Entries supplied:

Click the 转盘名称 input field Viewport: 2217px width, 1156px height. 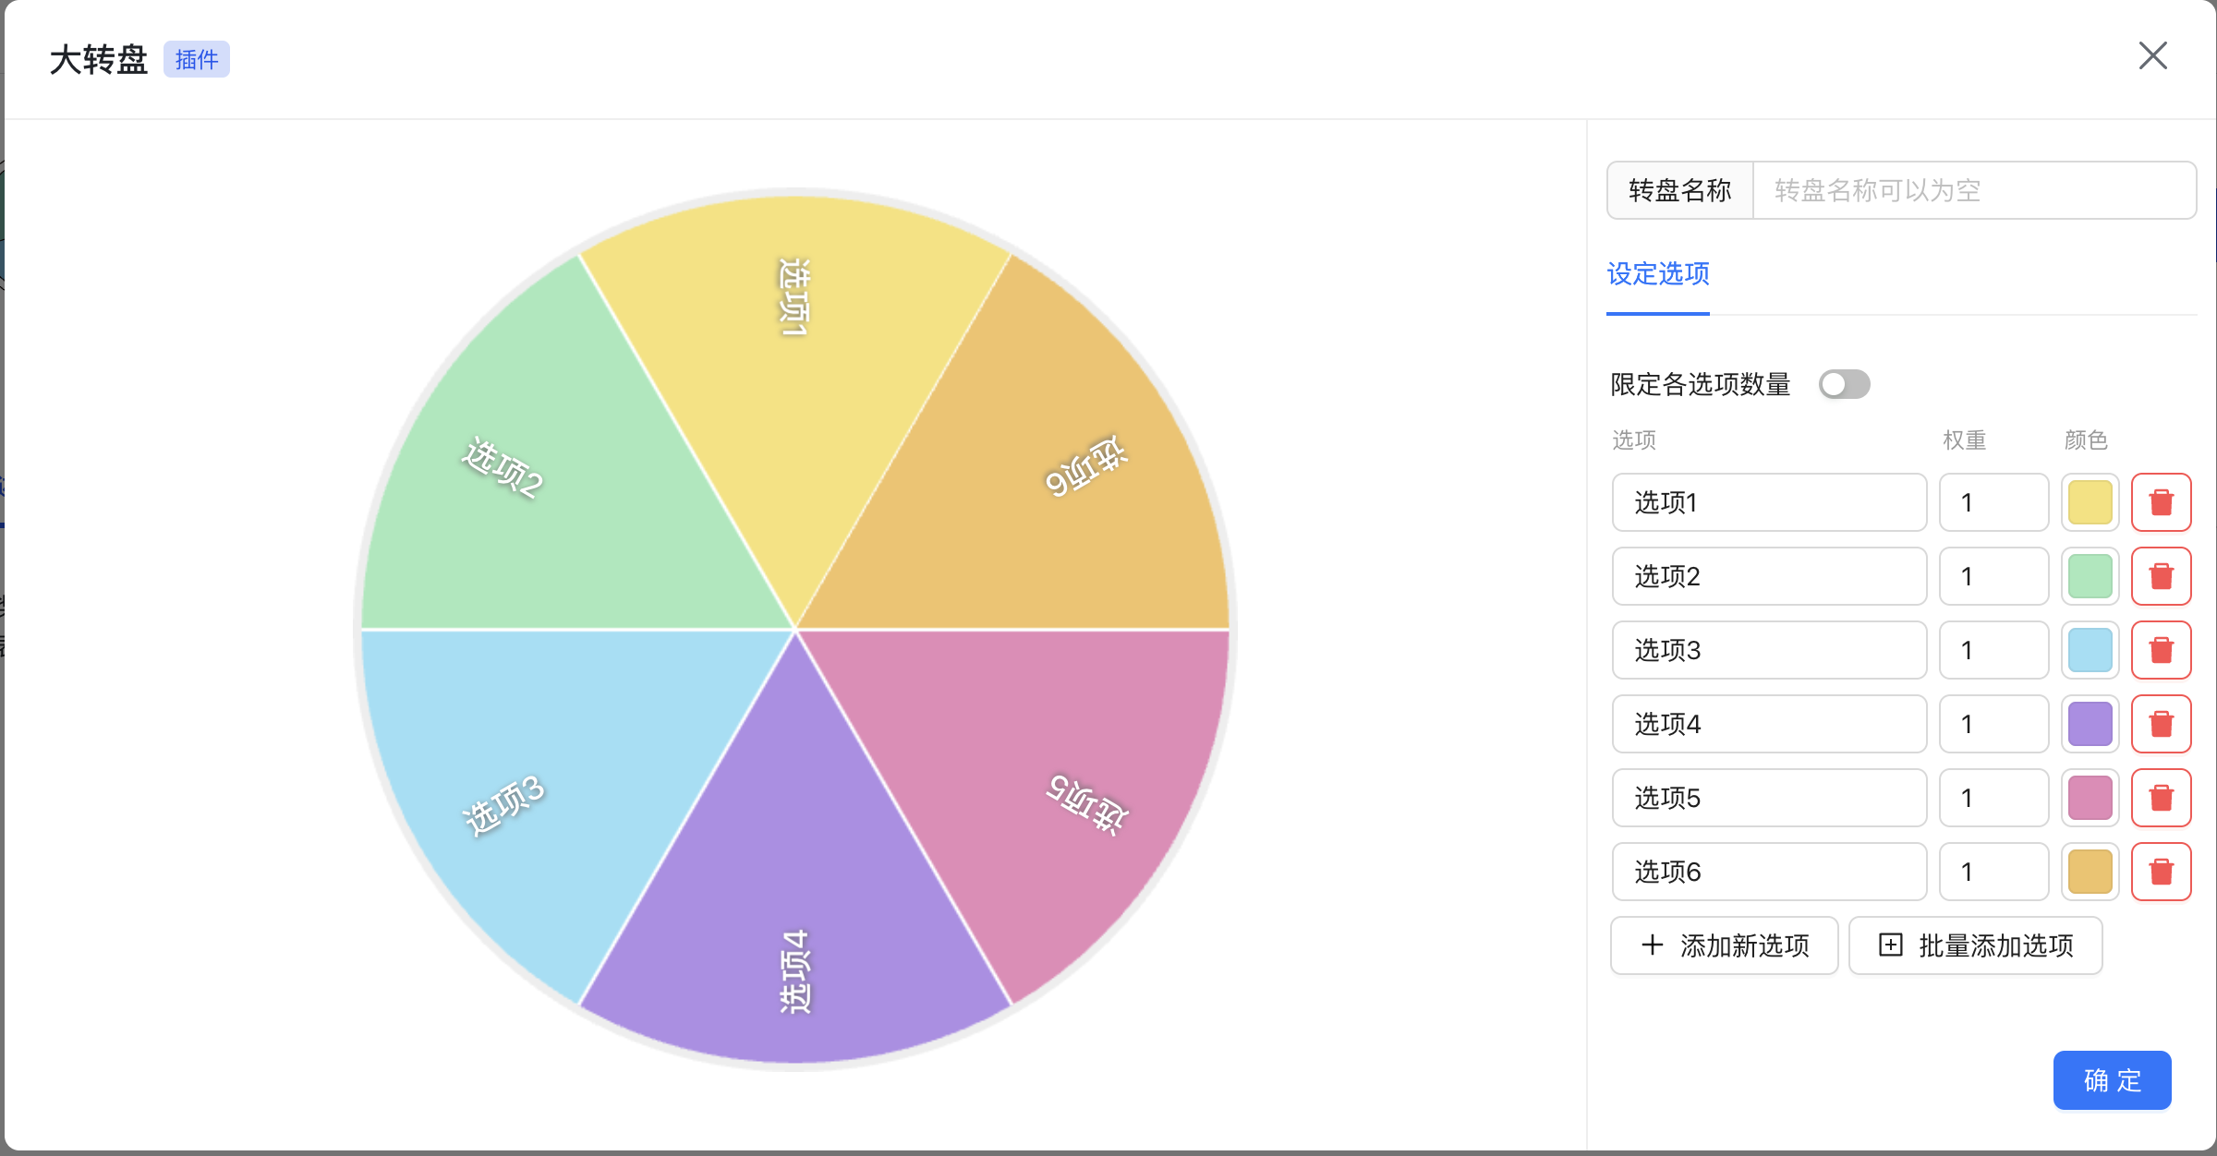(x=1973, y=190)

* * *

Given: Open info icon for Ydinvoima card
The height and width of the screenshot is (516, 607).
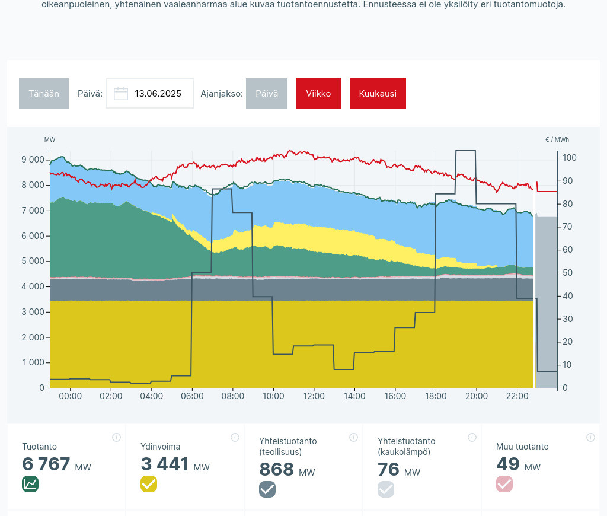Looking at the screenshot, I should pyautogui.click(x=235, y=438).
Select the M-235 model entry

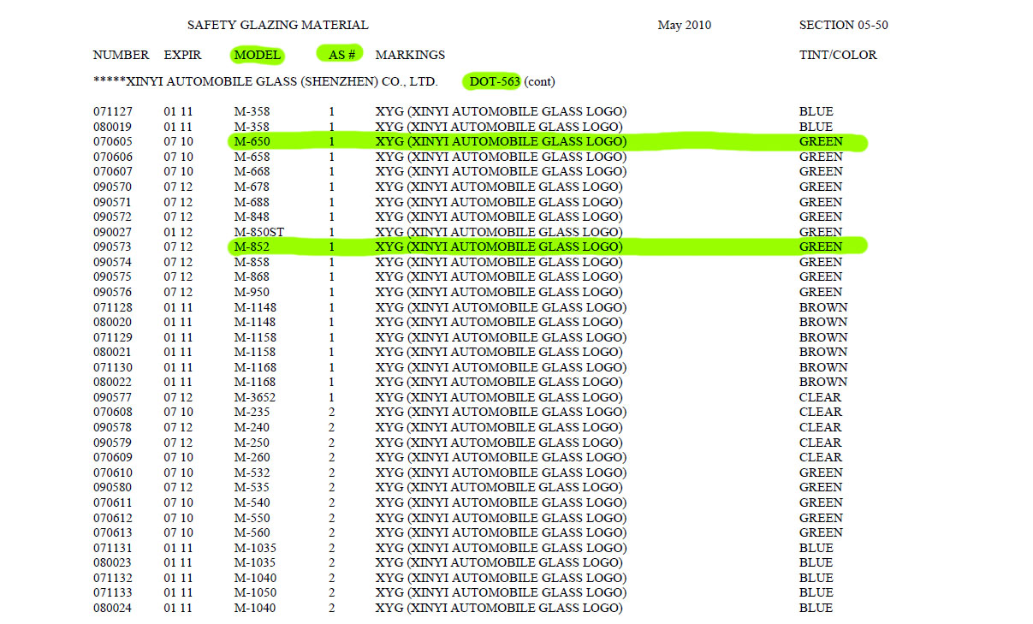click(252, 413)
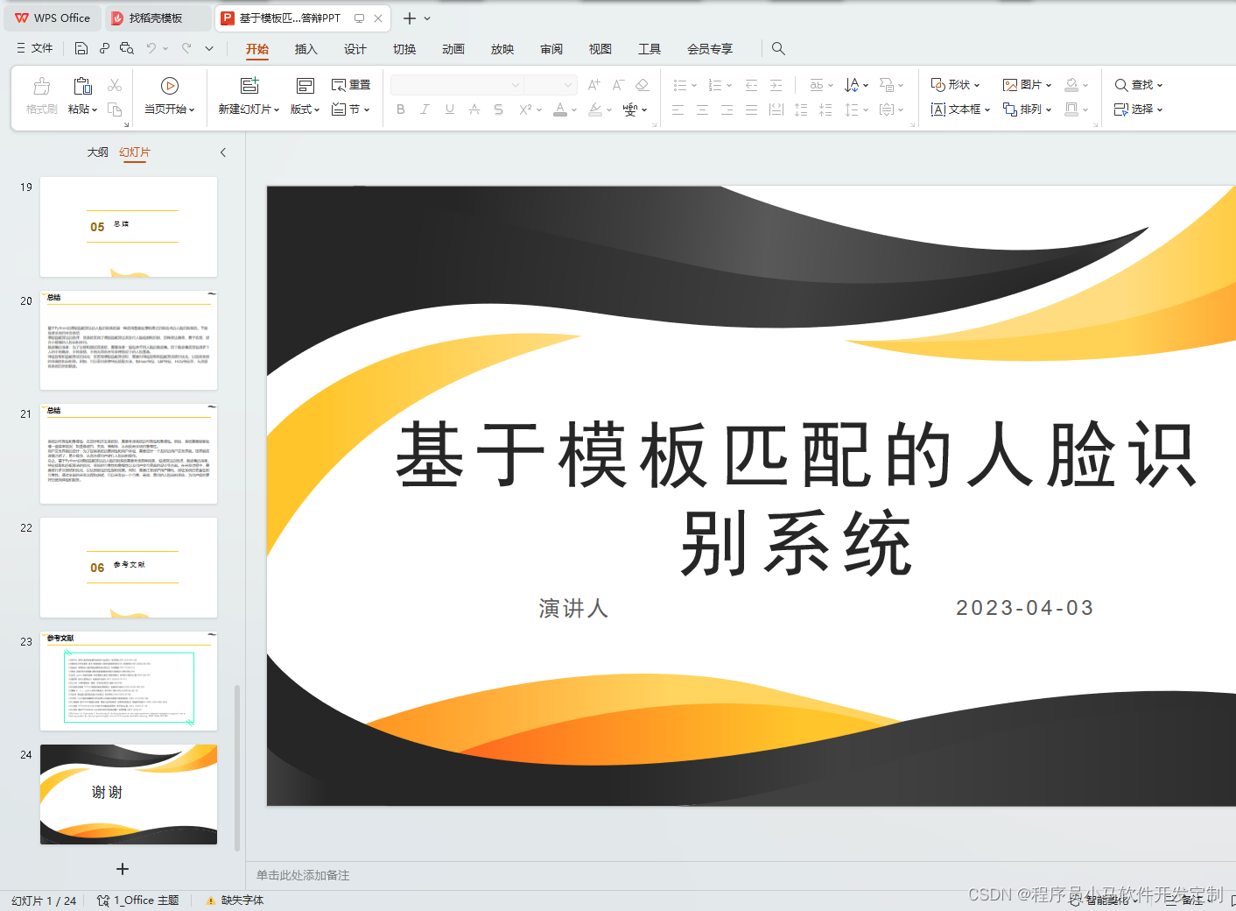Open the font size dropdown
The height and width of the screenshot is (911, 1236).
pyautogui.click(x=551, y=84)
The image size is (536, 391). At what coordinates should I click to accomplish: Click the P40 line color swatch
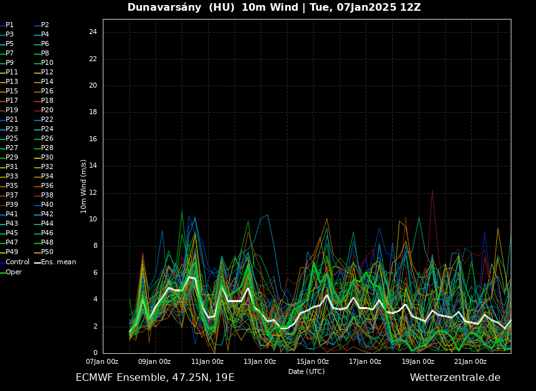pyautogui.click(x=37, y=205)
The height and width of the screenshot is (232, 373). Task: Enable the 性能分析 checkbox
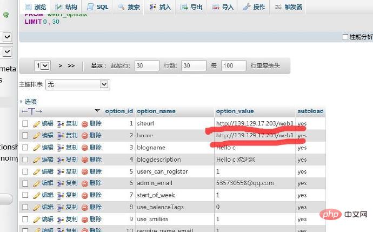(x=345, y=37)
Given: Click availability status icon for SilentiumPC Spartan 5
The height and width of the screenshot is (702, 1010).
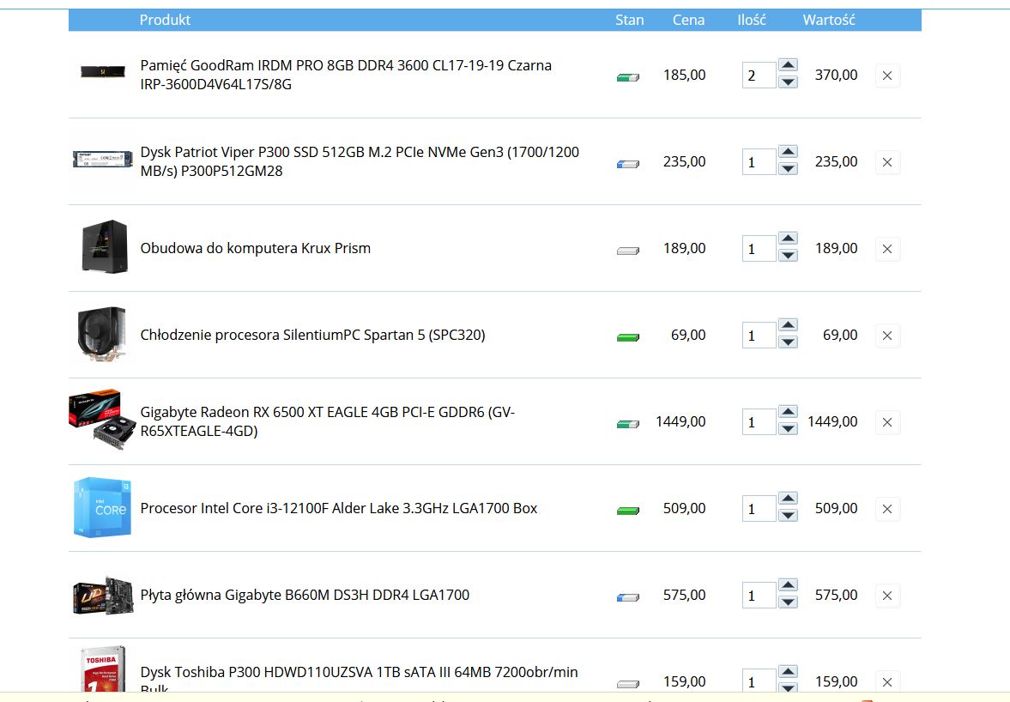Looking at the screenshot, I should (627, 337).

Activity: Of all the entries above, how many lines contain the string "icon"? Answer with the number only.

Response box: 2